Games for Dead Girls by Jen Williams – Review

Published: April 18, 2023

Publisher: Crooked Lane Books

Series: N/A

Genre: Thriller, Horror

Pages: 320 (Kindle)

My Rating: 3.5 Stars

A copy of this book was provided by the publisher in exchange for an  honest review.

In the vein of Jennifer Hillier and Lisa Jewell, Jen Williams melds grisly urban legends and macabre secrets in a haunting and propulsive read that will linger long after the last page.

When Charlie was eleven, she created a monster…

In the seaside town of Hithechurch, England, eleven-year-old Charlotte meets Emily, a clever and secretive girl her own age with a dark family history. In an attempt to get rid of Emily’s abusive father, Charlie and Emily perform a ritual to try and summon the spirit of a Hithechurch girl of urban legend—named Stitch Face Sue by Charlie—who was killed by pirates and supposedly haunts the town in a quest for revenge. When it appears that the macabre game they’ve invented is working, Emily becomes obsessed with Stitch Face Sue, and ropes in another girl—but the game goes tragically wrong when the new girl is killed. Charlie and Emily are caught trying to hide the body, and both are carted away to institutions.

Past meets present when Charlie returns to Hithechurch as an adult to research a book on the folklore of the area, but is drawn into the cases of several girls who have mysteriously vanished. And she has other motives for coming back as well. Emily has published a bestselling memoir on the fateful incident from their childhoods, one that lays the blame squarely at Charlie’s feet. Outraged, Charlie scours the town for evidence to back up her side of the story—and in doing so exposes an older, even darker tale.

Charlie is set on discovering the truth about the girls’ disappearances, but someone is watching, and her own past is nipping at her heels. In a town haunted by tragic disappearances and unrelenting urban legends, Charlie’s determination for truth is laced with secrets buried deep in Hithechurch’s past.

I thought my first read by Jen Williams would have been her Winnowing Flame trilogy, but I have conspired against myself and her newest horror/thriller book was my first read. I didn’t remember much at all about the synopsis and hadn’t read any early reviews, so I was a little surprised by the story that unfolded.

In the present day, Sarah Watkins is visiting a seaside town during the offseason with her niece to uncover local lore for a book she’s writing. In 1988, unfolds the story of Charlie and Emily – two girls who’ve made up some silly rituals trying to summon Stitch Face Sue, the ghost of a girl killed by pirates. Finally, in the 1960’s there’s an intelligent boy nicknamed Doc, because he’s surely going to be a doctor when he grows up, just like his father. It’s quite clear how Sarah Watkins and Charlie Watts fit together – they are one in the same. Sarah has returned to find something she buried in an attempt to stop a defamatory book written by Emily from being released to the public.
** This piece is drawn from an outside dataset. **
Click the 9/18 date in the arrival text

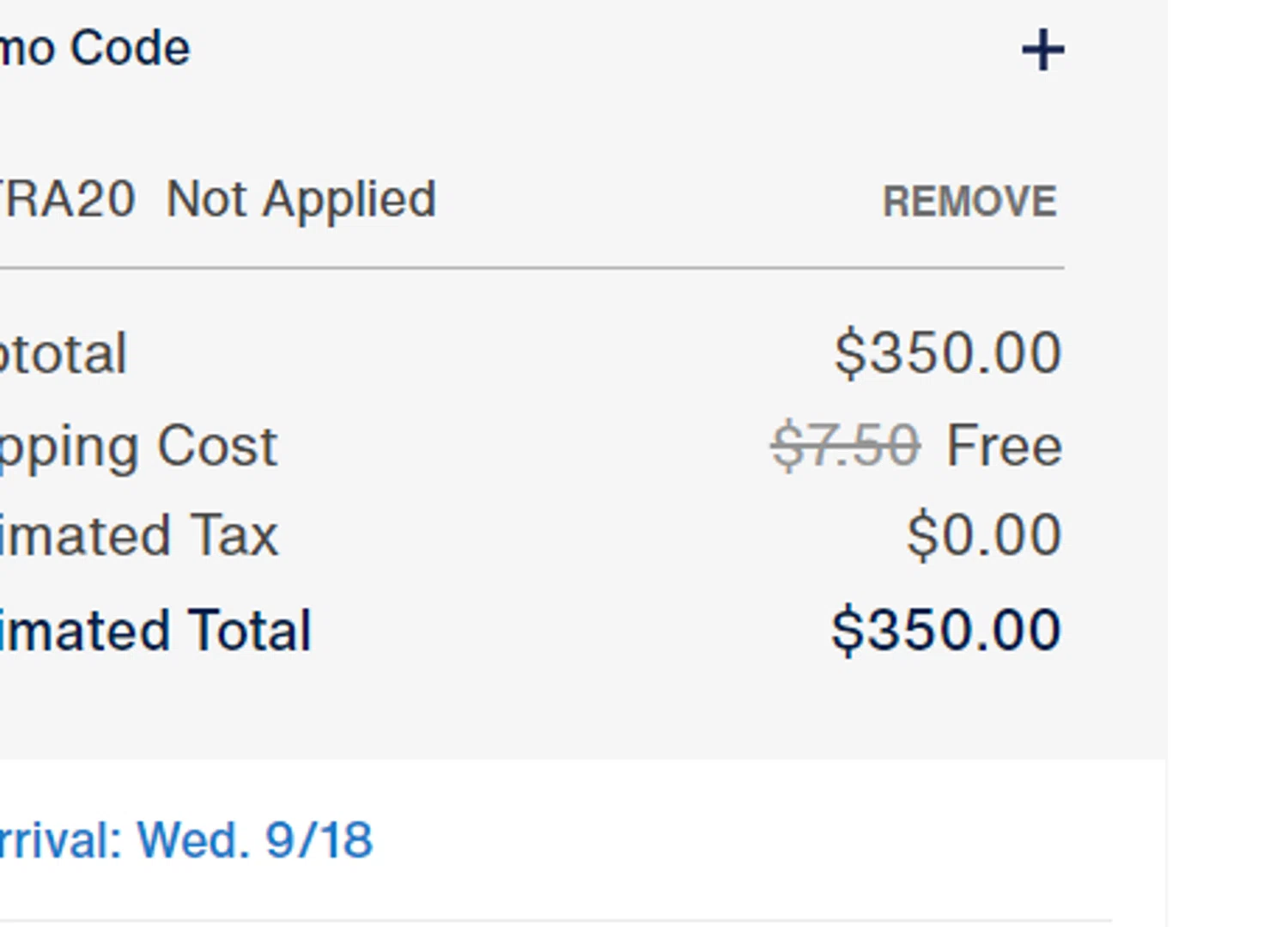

The mystery here is how the girls went from playing together one summer vacation to their current state of enmity and attempted anonymity on Sarah’s part. The part that doesn’t quite make sense until much later in the book is how Doc’s POV fits into all of this.

I wouldn’t exactly say I enjoyed this book because it was actually kind of messed up and definitely went into some dark territory. What I did like was the use of an unreliable narrator and the multiple timelines that slowly piece together a dark puzzle of missing girls and the dark secrets of a seaside town. There was a moment at 61% (I’ve been keeping notes!) where I wanted to chuck the Kindle because I had a sudden and rather frustrating epiphany about what was going on. The remainder of the book was me furiously turning pages to see *how* exactly all the events would unfold. 
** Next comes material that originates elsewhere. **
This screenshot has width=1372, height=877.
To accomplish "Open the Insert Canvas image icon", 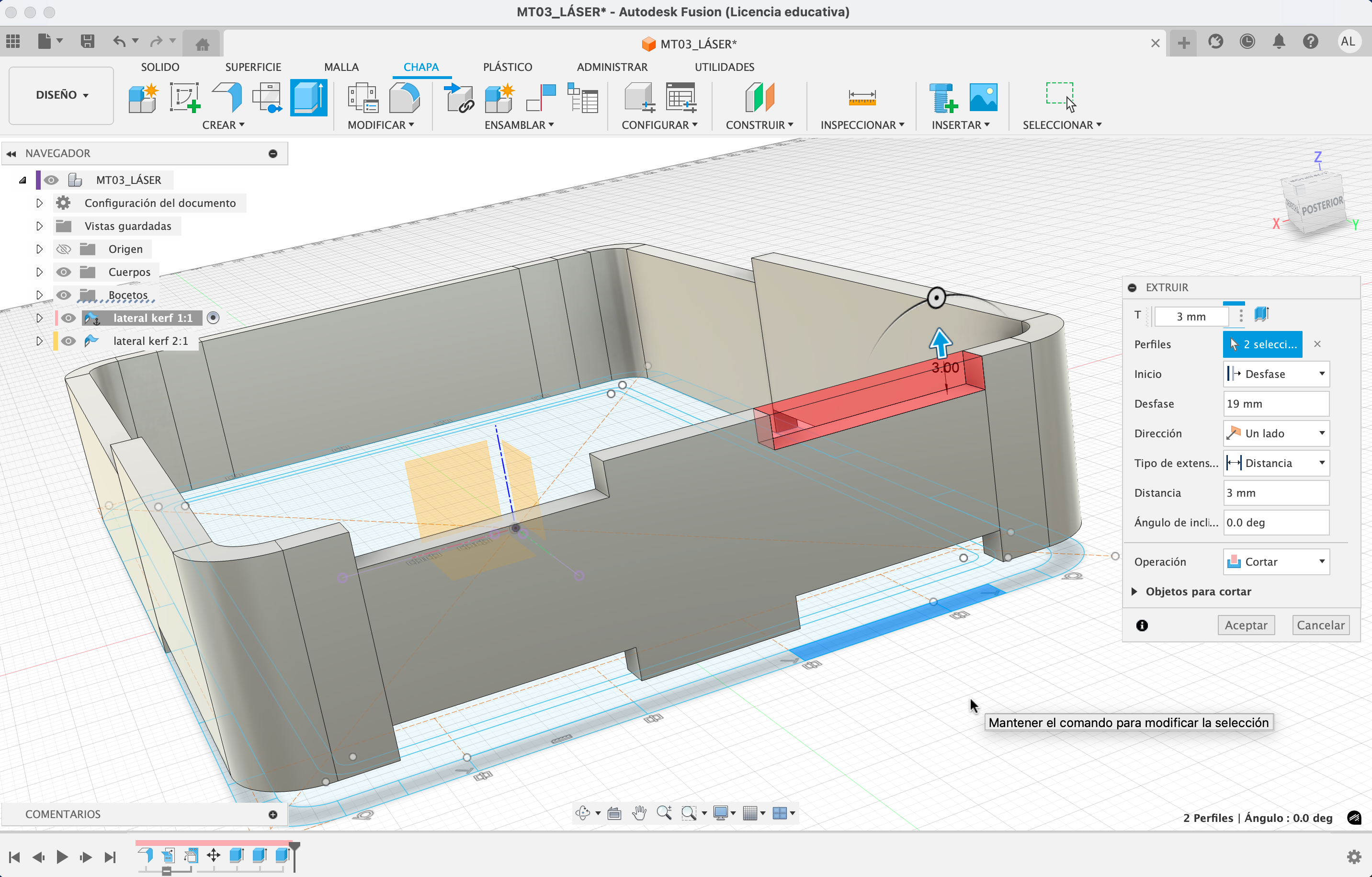I will [x=983, y=98].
The characters weren’t exactly likable, though I did feel a bit bad for Sarah as I didn’t think she deserved the punishment she received. None of the major characters were truly innocent either, which served to provide readers with a complicated, morally gray tale filled with disturbed children. This isn’t a new favorite, but I admire Jen William’s writing skill and will definitely be reading the Winnowing Flame trilogy soon as fantasy is generally more to my taste.


4 thoughts on “Games for Dead Girls by Jen Williams – Review

Add yours

  1. Yeah, I read this one too, and it’s odd because, like you say, you wouldn’t describe it as enjoyable, but it does dig its claws in. The unreliable narrator and different timelines were a bit chaotic at first and it was probably a bit ‘busy’ but it did have me hooked to the end. I think I gave it the same rating.
    Lynn 😀

    Liked by 1 person

    1. I didn’t have high hopes at first, as I really didn’t like the main character much but then I just couldn’t put it down. Call it morbid curiosity I guess!